Él llega a decir que la utilización de técnicas de reanimación han sofisticado el castigo, haciéndolo sobrevivir a un coma profundo pero sumido en una parálisis total. El paciente permanece “encerrado” en sí mismo, con la mente intacta y el parpadeo del ojo izquierdo como único medio de comunicación. El parpadeo del ojo es la mariposa que muestra que la vida sigue viviendo en él.

 

En ese estado, Bauby redacta un diario de un viaje inmóvil, que refleja un testimonio único, jamás escrito por ser humano alguno. El texto escrito es conciso, no tiene palabras para desperdiciar.
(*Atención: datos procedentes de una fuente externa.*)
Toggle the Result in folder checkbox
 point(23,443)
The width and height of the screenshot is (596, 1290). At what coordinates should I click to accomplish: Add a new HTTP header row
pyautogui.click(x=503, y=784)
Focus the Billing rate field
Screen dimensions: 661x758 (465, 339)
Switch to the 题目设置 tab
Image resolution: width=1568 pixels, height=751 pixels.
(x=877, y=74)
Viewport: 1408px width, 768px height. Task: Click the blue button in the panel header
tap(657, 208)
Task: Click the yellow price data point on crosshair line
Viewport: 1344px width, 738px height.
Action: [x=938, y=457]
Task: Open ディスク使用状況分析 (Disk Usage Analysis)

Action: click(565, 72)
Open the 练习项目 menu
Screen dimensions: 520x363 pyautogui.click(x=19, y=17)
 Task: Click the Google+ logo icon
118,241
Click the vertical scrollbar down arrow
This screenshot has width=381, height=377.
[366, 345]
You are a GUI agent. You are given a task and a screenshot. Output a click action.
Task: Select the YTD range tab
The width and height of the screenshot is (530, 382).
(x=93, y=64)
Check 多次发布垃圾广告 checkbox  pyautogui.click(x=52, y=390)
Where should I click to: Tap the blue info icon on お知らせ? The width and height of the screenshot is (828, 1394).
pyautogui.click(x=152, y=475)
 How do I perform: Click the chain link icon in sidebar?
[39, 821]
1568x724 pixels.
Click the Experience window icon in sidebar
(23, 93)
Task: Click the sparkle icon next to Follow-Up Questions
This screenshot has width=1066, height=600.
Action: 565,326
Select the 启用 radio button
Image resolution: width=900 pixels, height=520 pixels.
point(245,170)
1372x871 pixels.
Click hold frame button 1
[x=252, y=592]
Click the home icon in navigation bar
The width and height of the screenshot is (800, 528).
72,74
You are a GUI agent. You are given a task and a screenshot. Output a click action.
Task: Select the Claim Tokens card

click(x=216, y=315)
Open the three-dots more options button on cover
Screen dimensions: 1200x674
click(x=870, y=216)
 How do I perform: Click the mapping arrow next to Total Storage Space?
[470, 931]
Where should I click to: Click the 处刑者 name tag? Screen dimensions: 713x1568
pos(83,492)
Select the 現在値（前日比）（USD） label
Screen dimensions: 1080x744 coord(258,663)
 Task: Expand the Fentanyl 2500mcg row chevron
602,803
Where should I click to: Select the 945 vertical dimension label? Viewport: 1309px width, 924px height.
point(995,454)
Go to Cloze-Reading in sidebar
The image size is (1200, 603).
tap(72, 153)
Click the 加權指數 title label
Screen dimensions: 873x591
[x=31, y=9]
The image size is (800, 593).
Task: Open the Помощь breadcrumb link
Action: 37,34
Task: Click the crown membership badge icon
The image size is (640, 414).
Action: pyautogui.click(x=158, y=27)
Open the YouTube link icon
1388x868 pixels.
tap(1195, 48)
Duro y flexible como el hueso.

 

Durante las noches, él piensa cada frase que luego, en el día, dicta a Claude, su secretaria. “Doy veinte vueltas en la cabeza a cada frase, suprimo una palabra, añado un adjetivo y me aprendo el texto de memoria, un párrafo tras otro.”

Jean Dominique Bauby
Jean Dominique Bauby

Con el guiño de su único ojo sano, detiene a su colaboradora en la letra que deberá anotar. Así desgrana palabras y frases. Un parpadeo para el sí, dos parpadeos para el no. Las letras se unen en la palabra y éstas en la frase.

 

Se comprueba (una vez más) que quienes están en estos estados límite producen nuevas conexiones neuronales, nuevas sensibilidades, nuevos modos de sentir, de pensar, de hacer o de no hacer.

 

 

 

Las letras tomadas de la mano atraviesan caminos en el cuerpo, siempre en la búsqueda de abrir vías de comunicación. “La ‘e’ caracolea en cabeza y la ‘w’ se aferra a fin de no ser abandonada por el pelotón. La ‘b’ está de mal talante por haber sido relegada junto a la ‘v’, con la cual la confunden sin cesar […] y siempre tú por tú, la ‘t’ y la ‘u’ saborean el placer de no haber sido separadas.”

 

Las frases se organizan en el papel por este sistema rudimentario pero eficaz. De este modo, Bauby intenta comunicarse con los que lo asisten, sus amigos y familiares.

 

La parálisis del cuerpo no implica la parálisis de su imaginación, de su memoria, dice Bauby. Esta es ley de un nómada que ha perdido la facultad de moverse por fuera. Una disposición que se enriquece en la inmovilidad.

 

El libro está lleno de pequeños momentos cotidianos: un baño puede ser una afirmación de vida; el vestirse con sus vaqueros raídos y no con la ropa hospitalaria se convierte en la defensa de un derecho; las ínfimas mejorías del aparato respiratorio son el primer paso de una esperanza; la memoria de olores y sabores cuando es alimentado a través de una sonda construyen la cartografía de una inagotable fuente de sensaciones.

 

Todo esto lo puedes leer en el libro La Escafandra y la Mariposa. Se lee rápido, pero se procesa muy lentamente, con la clásica idea de Pichon-Rivière, que la vivencia estética transforma lo terrible en algo maravilloso y que el relato de una historia clínica puede ser una obra de arte literaria, un canto de vida, de humor, de finura intelectual. Gran literatura. Aunque, por supuesto, un libro incómodo. ¿Un vegetal escribiendo? ¿Quién apuesta por la humanidad de una ameba que no es autocompasiva ni pretende escribir un libro de autoayuda para moribundos?